Die Bauchige Windelschnecke, Weichtier des Jahres 2003, ist mit Gehäusemaßen von bis zu 2,7 mm Höhe und 1,5 mm Breite die größte Windelschnecke Mitteleuropas. Das Gehäuse besitzt eine  gelblich bis rötlich-braune Färbung sowie eine stark glänzende Oberfläche. Es weist fünf bauchige Umgänge auf, von denen das letzte stark erweitert ist und fast 2/3 der Gehäusehöhe ausmacht. In der Gehäuseöffnung, in der Mündung, befinden sich 4-5 Vorsprünge Zähne, die ein Eindringen von Fressfeinden (z. B. räuberische Insektenlarven) und Parasiten der Schnecke verhindern sollen.

 

Gehäuselänge: 2,2-2,7 mm
Gehäusebreite: 1,5 mm
Lebensdauer: 1-2 Jahre

 

Die Bauchige Windelschnecke besiedelt kalkreiche Moore und Sümpfe. Aktuelle Funde stammen aus Schilfröhrichten, Großseggenrieden und Pfeifengraswiesen. Die Art erträgt ein gewisses Maß an Beschattung und kommt in geringer Dichte auch an Feuchtwaldstandorten bzw. in Feuchtstandorten innerhalb des Waldes vor.

 

Die Bauchige Windelschnecke ist nachtaktiv und hält sich tagsüber mit Hilfe ihres klebrigen Schleims an den Blättern größerer Seggen oder an Schilf in 30-100 cm über dem Boden auf. V. moulinsiana ernährt sich von speziellen Pilzen, die auf den Gräsern schmarotzen. Nur zur Überwinterung wird die Streuschicht aufgesucht. Die Tiere sind Zwitter, können sich aber auch selbst befruchten. Die Fortpflanzungszeit reicht von Mai bis August, unter günstigen Bedingungen bis in den Herbst hinein. Die jungen Schnecken erreichen innerhalb eines Jahres die Fortpflanzungsfähigkeit. Die Eier oder Jungtiere der Schnecke können durch das Gefieder von Wasservögeln über einige Kilometer in neue, geeignete Lebensräume transportiert werden. Unter guten Bedingungen können Individuendichten von bis zu 500-600 Tieren/m² auftreten.

 

Gesamtverbreitung

Das Verbreitungsgebiet der Bauchigen Windelschnecke erstreckt sich von den Britischen Inseln und Frankreich im Westen über Südskandinavien und Mitteleuropa bis nach Transkaukasien im Südosten. Das Areal reicht im Süden  bis in den Mittelmeerraum, die genaue Arealgrenze in dieser Region ist aber derzeit unklar. Der Schwerpunkt der Verbreitung in Deutschland liegt eindeutig im Nordosten, vor allem Mecklenburg-Vorpommern, Nordbrandenburg, Berlin und das östliche Schleswig-Holstein sind besiedelt. In Deutschland kommt die Art stellenweise häufig in Mecklenburg-Vorpommern sowie sehr zerstreut in Schleswig-Holstein, Nordrhein-Westfalen, Hessen Rheinland-Pfalz, Baden-Württemberg und Bayern vor. Die zersplitterten Vorkommen der Art in Deutschland sind als Relikte einer vormals weiten Verbreitung in der nacheizeitlichen Wärmeperiode zu interpretieren. 

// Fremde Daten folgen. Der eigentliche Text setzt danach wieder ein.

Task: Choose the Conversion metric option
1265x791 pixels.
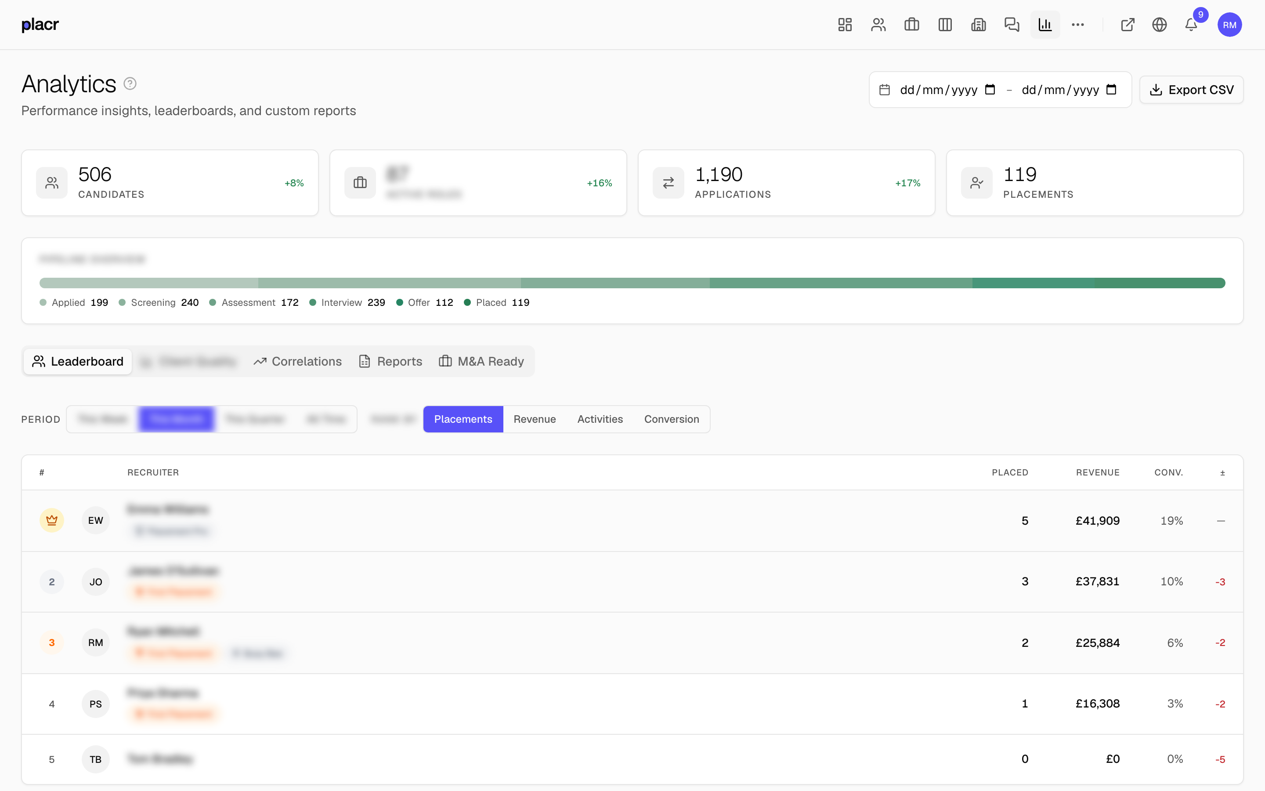Action: [x=672, y=419]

Verbreitung in Baden-Württemberg
In Baden-Württemberg liegen die Verbreitungsschwerpunkte in der Oberrheinebene, im Hegau und im voralpinen Hügel- und Moorland (Bodensee).

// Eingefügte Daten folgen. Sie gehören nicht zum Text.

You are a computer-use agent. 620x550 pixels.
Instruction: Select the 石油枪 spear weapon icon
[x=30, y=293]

Bestandsentwicklung in Baden-Württemberg
Die meisten Vorkommen wurden erst in den letzten sechs Jahren durch systematische Erhebungen in potenziell geeigneten Lebensräumen entdeckt, weshalb Aussagen zur Bestandsentwicklung nur sehr eingeschränkt möglich sind. Im Rahmen des FFH-Monitorings wurde in drei von vier untersuchten Gebieten ein Populationsrückgang beobachtet, dem aber natürliche Populationsschwankungen zugrunde liegen können.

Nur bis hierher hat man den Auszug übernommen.